On an expansive set that is, appropriately, fit for a queen, Queen Latifah surveys her kingdom for "The Queen Latifah Show" (begins 2 p.m. Monday, Sept. 16 on Channel 4).
With two-story faux-marble walls, wood accents throughout and a two-chair chat area near a fireplace, this set designed by Lenny Kravitz's company looks like it was built to last.
But in TV, a show's longevity is in the hands of viewers. If they tune in, "The Queen Latifah Show" will be around for a while; if they do not, this expensive-looking set will be broken down for scrap by May.
During a late-July visit to the Sony studios where the show is taped, Queen Latifah said her goal is not to be the next Oprah Winfrey, the most popular daytime-TV host of all time.
''Oprah is Oprah, and she's still being Oprah, in case anyone hadn't noticed," Queen Latifah said. "Obviously there are great things she accomplished and I'd love to be able to accomplish some of those things, but I think what I bring to television is me.

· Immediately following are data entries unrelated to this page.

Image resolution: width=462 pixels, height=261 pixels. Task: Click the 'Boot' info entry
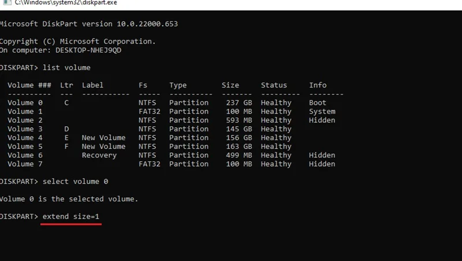(x=318, y=103)
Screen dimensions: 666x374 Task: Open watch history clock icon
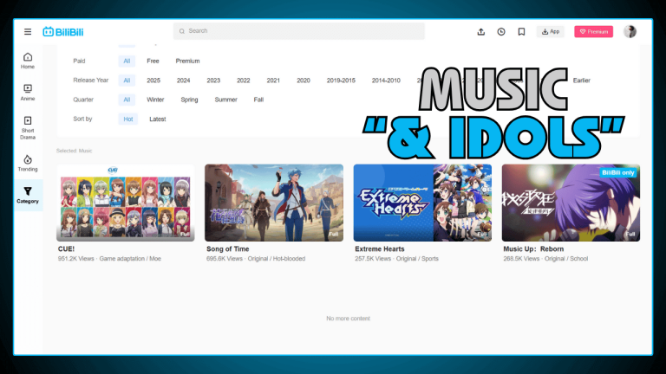click(501, 31)
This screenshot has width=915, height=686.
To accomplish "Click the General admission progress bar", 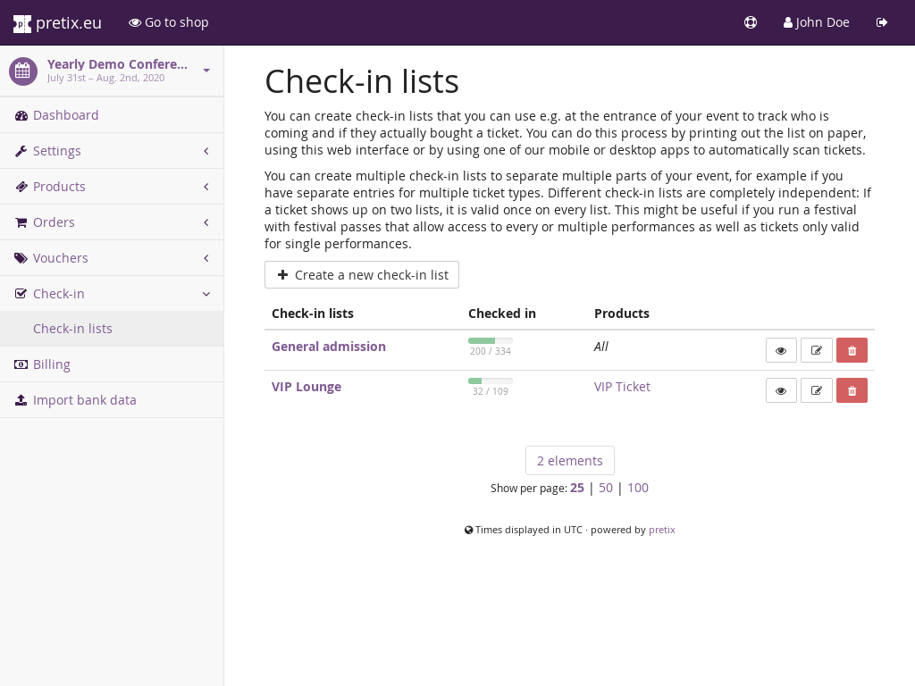I will pos(490,340).
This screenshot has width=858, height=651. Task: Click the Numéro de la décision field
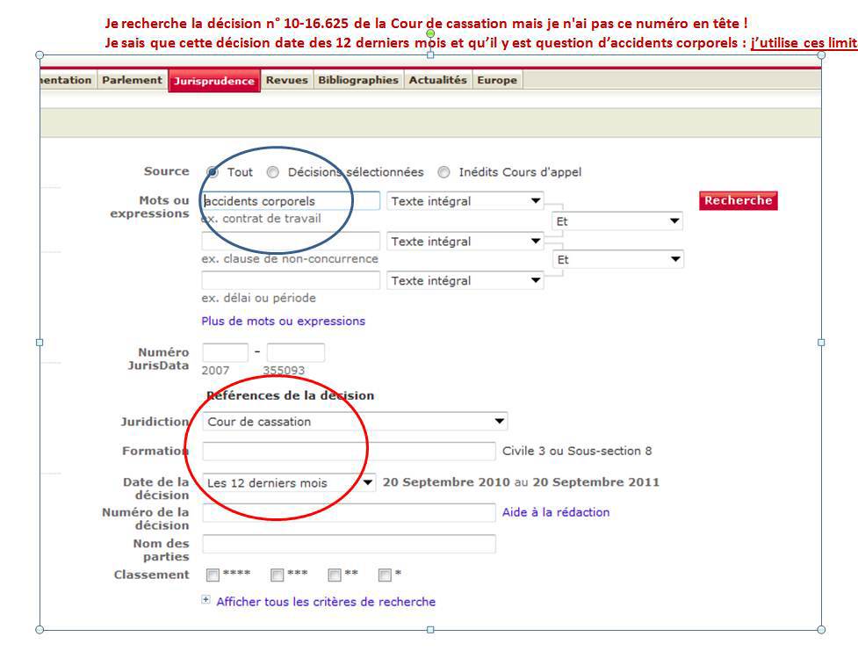coord(349,513)
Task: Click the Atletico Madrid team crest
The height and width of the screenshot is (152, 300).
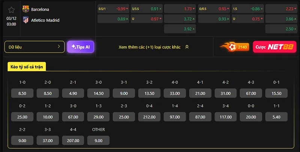Action: (x=26, y=20)
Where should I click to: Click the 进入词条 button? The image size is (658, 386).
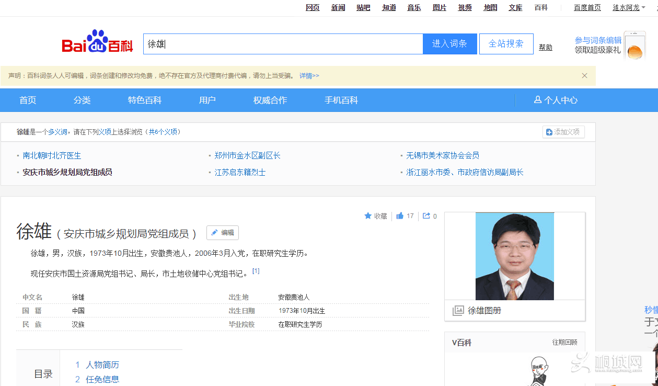click(449, 44)
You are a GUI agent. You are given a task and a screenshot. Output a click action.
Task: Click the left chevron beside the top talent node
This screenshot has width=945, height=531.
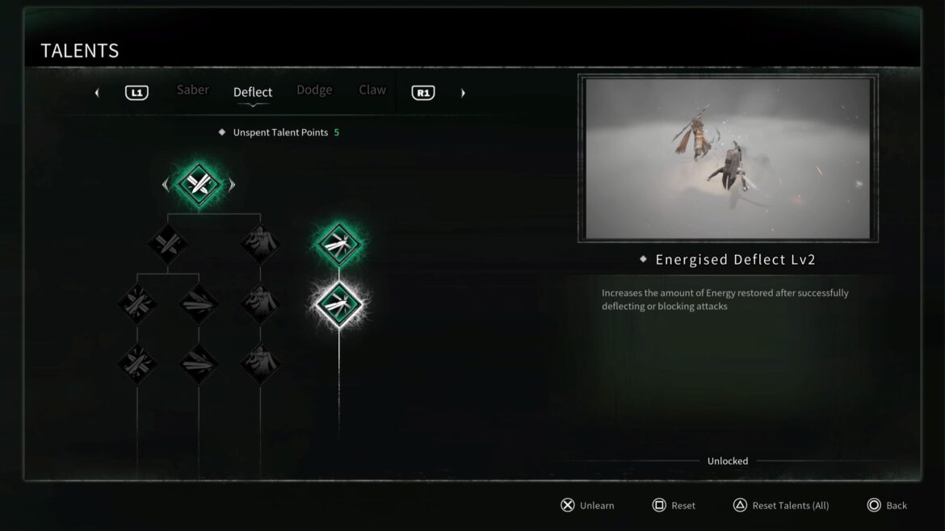tap(166, 185)
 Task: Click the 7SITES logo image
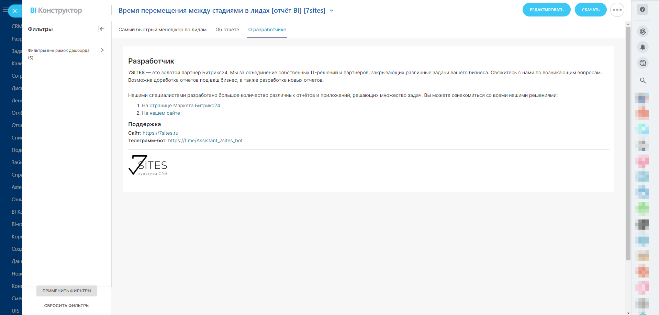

"I'm Queen Latifah. I've had a different life story and a different path that I've traveled."
Premiere-week guests on this talk-variety show will include John Travolta, Jamie Foxx, Sharon Stone and Will Smith, who has a stake in the series, which is produced by, among others, Overbrook Entertainment, Smith's company with wife Jada Pinkett Smith.
''She's very funny, she's very witty, she's very intelligent, she has a lot of heart, and I'm in agreement with her; I think what we're missing today is heart in this platform," Jada Pinkett Smith said, seated on a couch next to Queen Latifah. "Latifah to me, when we did the research on her, she is across the board; from 3 to 80, women, men, kids, she is extremely likable.
"For us, it was just a win. I couldn't think of any talent, besides Latifah -- besides the fact that she's my friend -- I couldn't think of anyone else that could win in this space besides Latifah."